Aplikasi konferensi video populer, Zoom, telah mengatasi beberapa kerentanan keamanan, dua di antaranya memengaruhi aplikasi untuk Linux-nya yang dapat memungkinkan penyerang dengan akses ke sistem yang disusupi untuk membaca dan mengekstrak data pengguna Zoom, dan bahkan menjalankan malware tersembunyi sebagai sub-proses dari sebuah aplikasi tepercaya.
Menurut peneliti keamanan siber Mazin Ahmed, yang mempresentasikan temuannya di DEF CON 28 kemarin, Zoom juga membiarkan contoh pengembangan yang salah konfigurasi tidak diperbarui sejak September 2019, menunjukkan server bisa rentan terhadap kelemahan yang dibiarkan tidak perbaiki.
Setelah Ahmed secara pribadi melaporkan masalah tersebut ke Zoom pada bulan April dan selanjutnya pada bulan Juli, Zoom mengeluarkan perbaikan pada 3 Agustus dalam versi 5.2.4.
Perlu dicatat bahwa agar beberapa serangan ini terjadi, penyerang harus sudah menyusupi perangkat korban, tapi itu tidak menghilangkan pentingnya kerentanan ini.

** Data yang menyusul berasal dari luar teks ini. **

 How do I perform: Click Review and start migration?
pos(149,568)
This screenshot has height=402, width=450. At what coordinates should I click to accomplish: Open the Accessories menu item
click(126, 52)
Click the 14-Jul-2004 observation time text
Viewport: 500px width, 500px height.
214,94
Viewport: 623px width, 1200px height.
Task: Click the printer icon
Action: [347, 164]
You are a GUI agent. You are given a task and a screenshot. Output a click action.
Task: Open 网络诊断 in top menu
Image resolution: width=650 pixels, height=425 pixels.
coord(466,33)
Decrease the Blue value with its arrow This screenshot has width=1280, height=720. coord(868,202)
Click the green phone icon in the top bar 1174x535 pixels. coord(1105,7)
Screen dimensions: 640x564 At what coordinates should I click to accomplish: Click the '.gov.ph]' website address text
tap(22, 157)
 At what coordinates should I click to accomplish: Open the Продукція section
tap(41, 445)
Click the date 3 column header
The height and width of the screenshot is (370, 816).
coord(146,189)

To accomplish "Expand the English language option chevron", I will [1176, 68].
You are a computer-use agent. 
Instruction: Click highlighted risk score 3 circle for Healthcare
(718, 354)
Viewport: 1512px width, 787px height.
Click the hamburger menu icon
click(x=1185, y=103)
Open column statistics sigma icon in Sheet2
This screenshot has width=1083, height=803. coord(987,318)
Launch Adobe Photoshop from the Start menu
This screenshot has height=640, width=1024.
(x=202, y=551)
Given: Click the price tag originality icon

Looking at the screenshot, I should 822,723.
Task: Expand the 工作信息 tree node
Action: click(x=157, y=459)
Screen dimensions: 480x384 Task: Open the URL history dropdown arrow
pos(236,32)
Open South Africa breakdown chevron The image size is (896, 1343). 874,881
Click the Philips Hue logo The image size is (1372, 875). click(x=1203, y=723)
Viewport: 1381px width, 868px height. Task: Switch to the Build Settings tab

Dalam satu skenario, Ahmed menemukan masalah dengan Zoom Launcher untuk Linux yang dapat memungkinkan penyerang untuk menjalankan perangkat lunak yang tidak sah karena caranya meluncurkan “Zoom” yang dapat dieksekusi.
“Ini merusak semua perlindungan whitelist aplikasi, memungkinkan malware berjalan sebagai subproses dari vendor tepercaya (Zoom), dan merupakan praktik desain/keamanan yang buruk,” kata Ahmed.
Bukan itu saja, dalam nada yang sama, penyerang yang sudah memiliki akses ke mesin korban dapat membaca serta mengekstrak data dan konfigurasi pengguna Zoom dengan menavigasi ke basis data lokal dan bahkan mengakses pesan obrolan yang disimpan di sistem dalam format teks biasa.
Dua kerentanan lainnya melibatkan layanan otentikasi Kerberos yang dapat diakses secara eksternal (“ca01[.]idm[.]meetzoom[.]us”) dan masalah TLS/SSL yang memungkinkan malware memasukkan sidik jari sertifikat khusus ke dalam basis data Zoom lokal.
“Ini sesuai dengan sertifikat pengguna yang disematkan dan memungkinkan pengguna untuk mengizinkan sertifikat khusus,” kata Zoom tentang kerentanan injeksi sertifikat. “Pengguna dapat menulis ke basis data mereka sendiri, tetapi tidak untuk pengguna non-root lainnya. Praktik terbaik yang umum adalah menjalankan aplikasi pengguna pada tingkat hak istimewa masing-masing, karena mengharuskan Zoom untuk dijalankan sebagai root akan menimbulkan risiko keamanan yang tidak perlu untuk Zoom.”
Baca Juga: “Noctilucent, Alat Baru Yang Hadirkan Kembali ‘Domain Fronting’ Sebagai ‘Domain Hiding’“
Ahmed juga menyoroti kerentanan memory leak dengan memanfaatkan fitur gambar profil di Zoom untuk mengunggah gambar GIF berbahaya, mengunduh file yang dirender, dan mengekstrak data darinya untuk membocorkan bagian memori sistem.
“Setelah penyelidikan internal, kami telah menyimpulkan bahwa perilaku tersebut bukanlah kebocoran memori tetapi hanya upaya terbaik utilitas gambar kami untuk mengubah format gif yang salah menjadi jpeg,” kata Zoom.
Meskipun Ahmed yakin ini adalah konsekuensi dari kelemahan yang diketahui dalam perangkat lunak pengonversi gambar ImageMagick (CVE-2017-15277), Zoom mengatakan tidak menggunakan utilitas untuk mengonversi GIF yang diunggah sebagai gambar profil ke dalam format JPEG.
Menanggapi pengungkapan kerentanan tersebut, Zoom telah menghapus server otentikasi Kerberos yang terekspos untuk mencegah serangan brute-force, sementara juga mengakui bahwa itu bekerja untuk mengatasi kurangnya enkripsi dalam menyimpan log obrolan.
Sangat disarankan agar pengguna memperbarui Zoom ke versi terbaru untuk mengurangi risiko yang timbul dari masalah ini.